_YOUR ASSIGNMENT_. A single number is the required answer: the count of lines in the listing below that hold the string "image".
(RECORD EXTRACTS Opens)
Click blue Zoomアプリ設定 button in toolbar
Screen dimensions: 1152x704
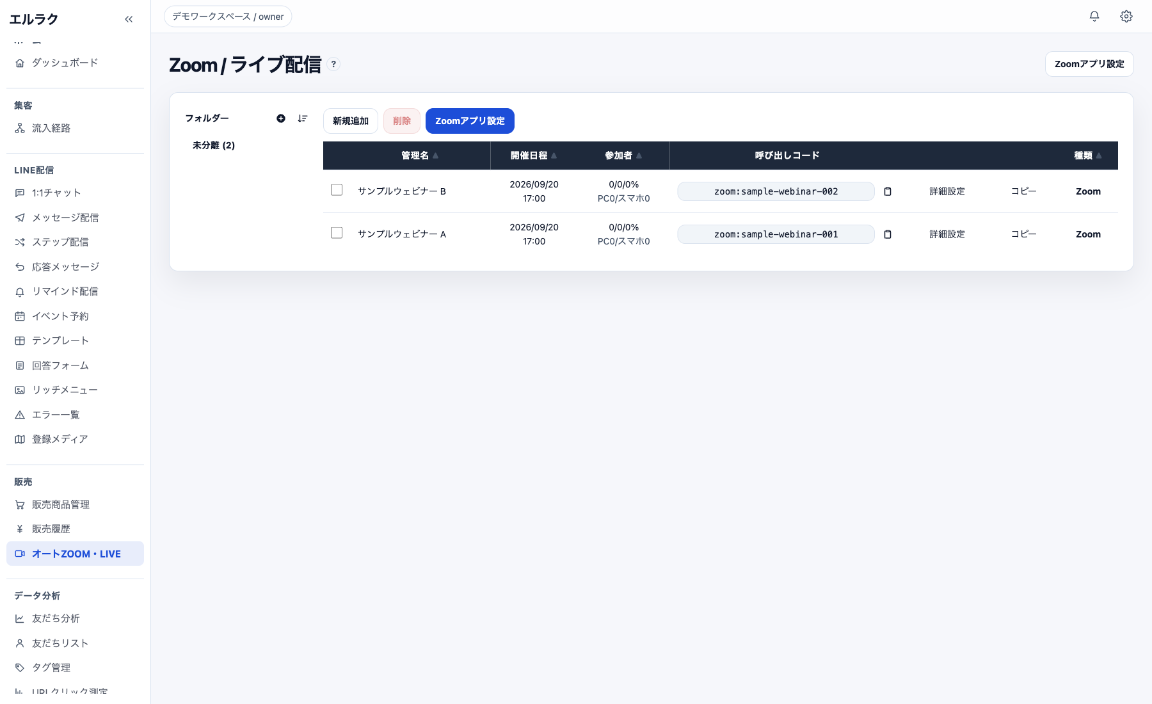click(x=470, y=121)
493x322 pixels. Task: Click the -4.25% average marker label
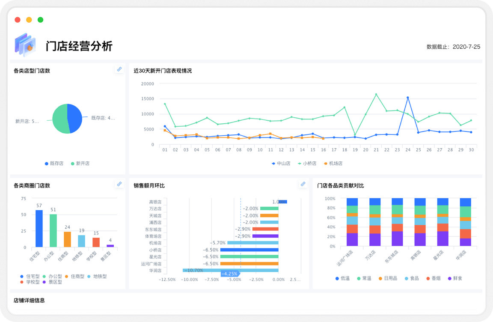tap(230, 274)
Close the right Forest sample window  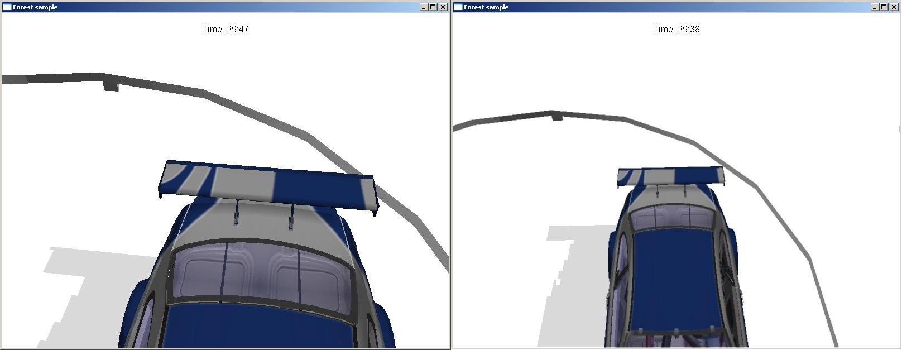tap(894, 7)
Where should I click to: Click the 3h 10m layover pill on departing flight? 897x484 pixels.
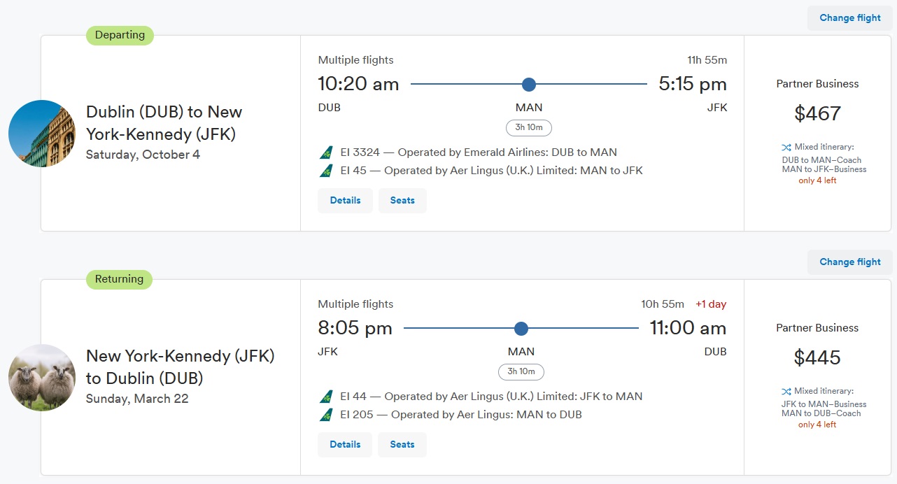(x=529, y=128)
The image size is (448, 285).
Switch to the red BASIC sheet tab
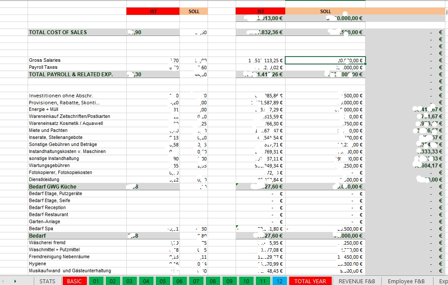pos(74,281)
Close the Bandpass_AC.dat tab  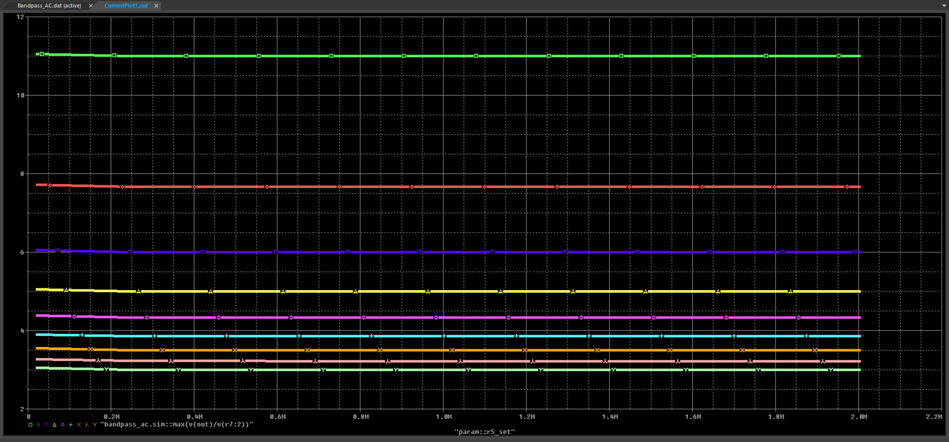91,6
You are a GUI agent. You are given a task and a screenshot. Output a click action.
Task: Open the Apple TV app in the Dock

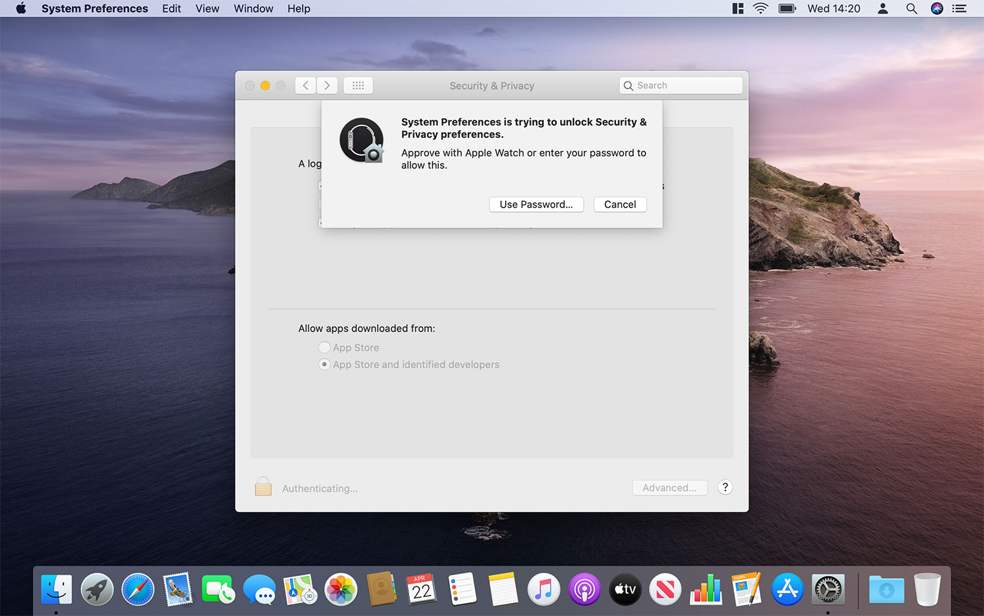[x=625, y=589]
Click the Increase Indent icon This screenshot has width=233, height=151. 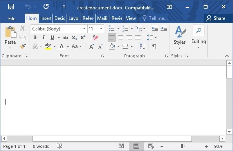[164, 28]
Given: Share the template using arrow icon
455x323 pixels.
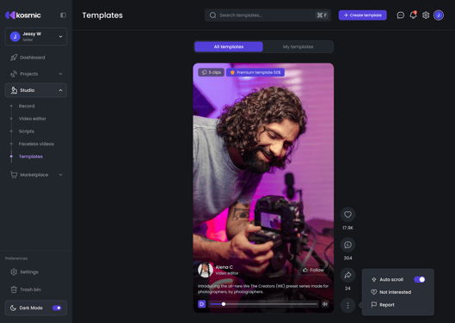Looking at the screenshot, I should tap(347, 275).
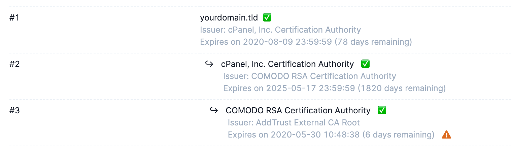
(RECORD EXTRACTS Closes)
(RECORD EXTRACTS Opens)
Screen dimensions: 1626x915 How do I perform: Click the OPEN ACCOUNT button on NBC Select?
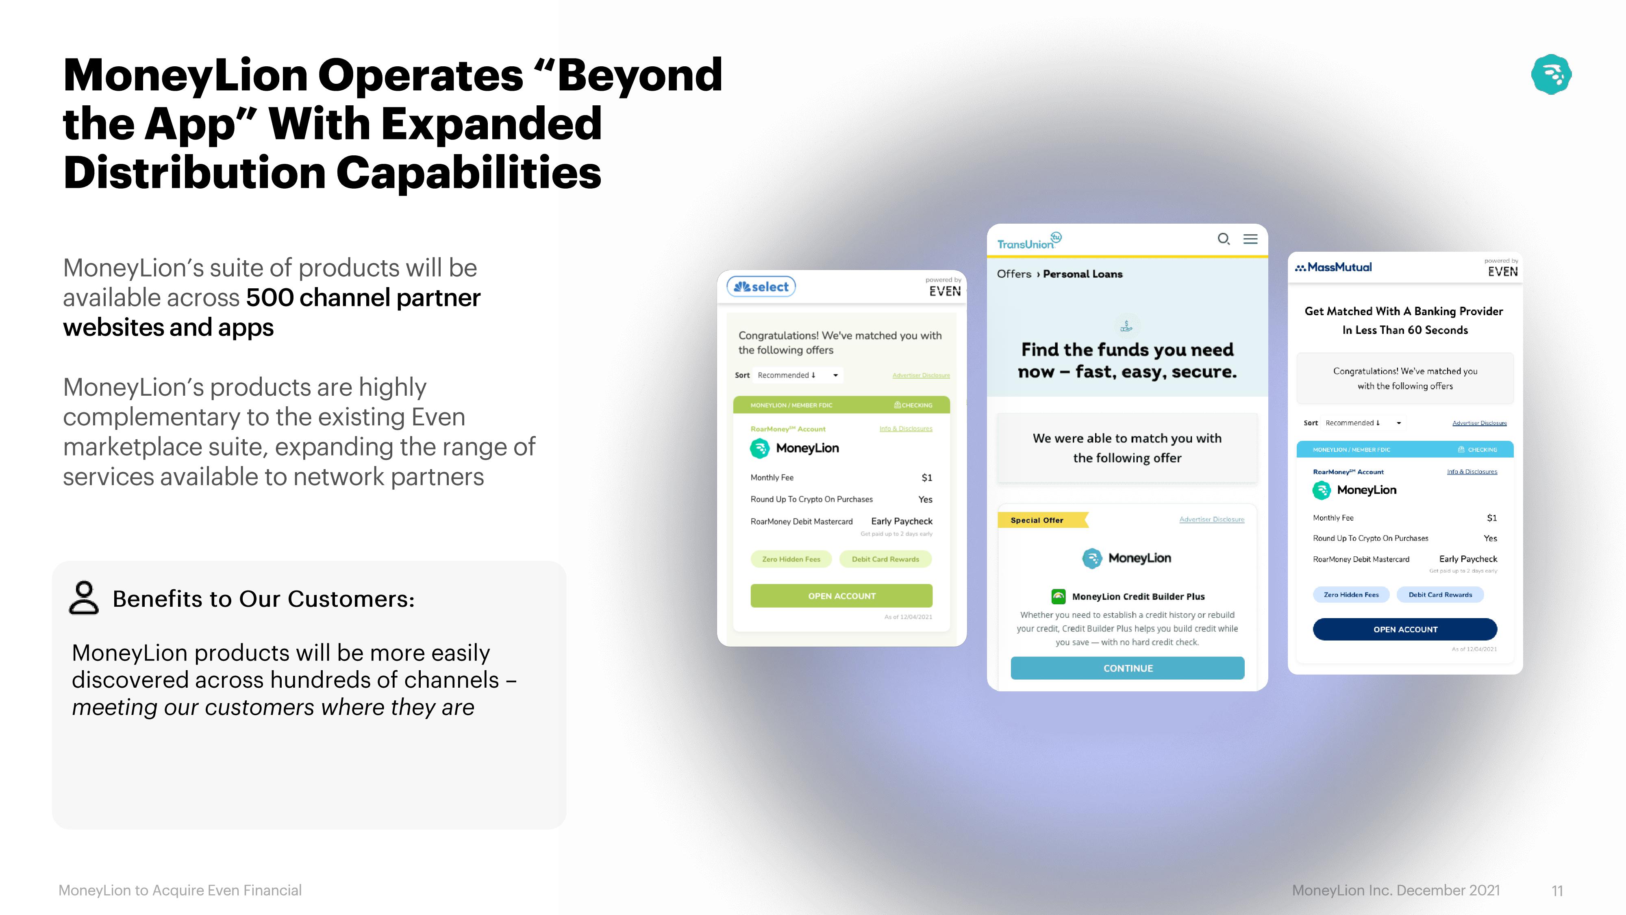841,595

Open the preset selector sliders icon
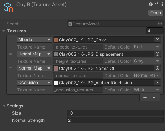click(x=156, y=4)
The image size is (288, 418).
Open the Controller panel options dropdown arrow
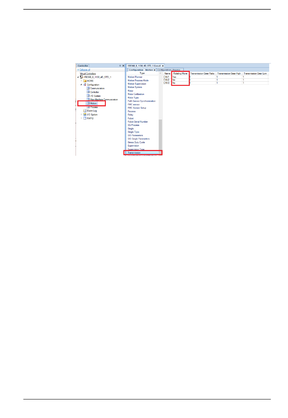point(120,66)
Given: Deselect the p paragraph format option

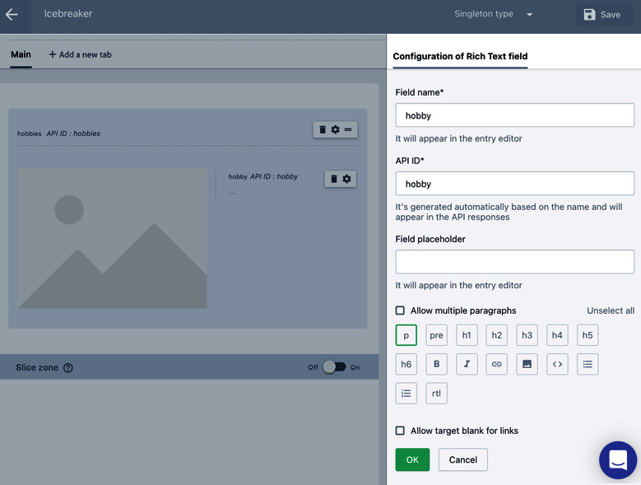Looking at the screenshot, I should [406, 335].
(RECORD EXTRACTS Closes)
_PROBLEM SOLUTION_. 2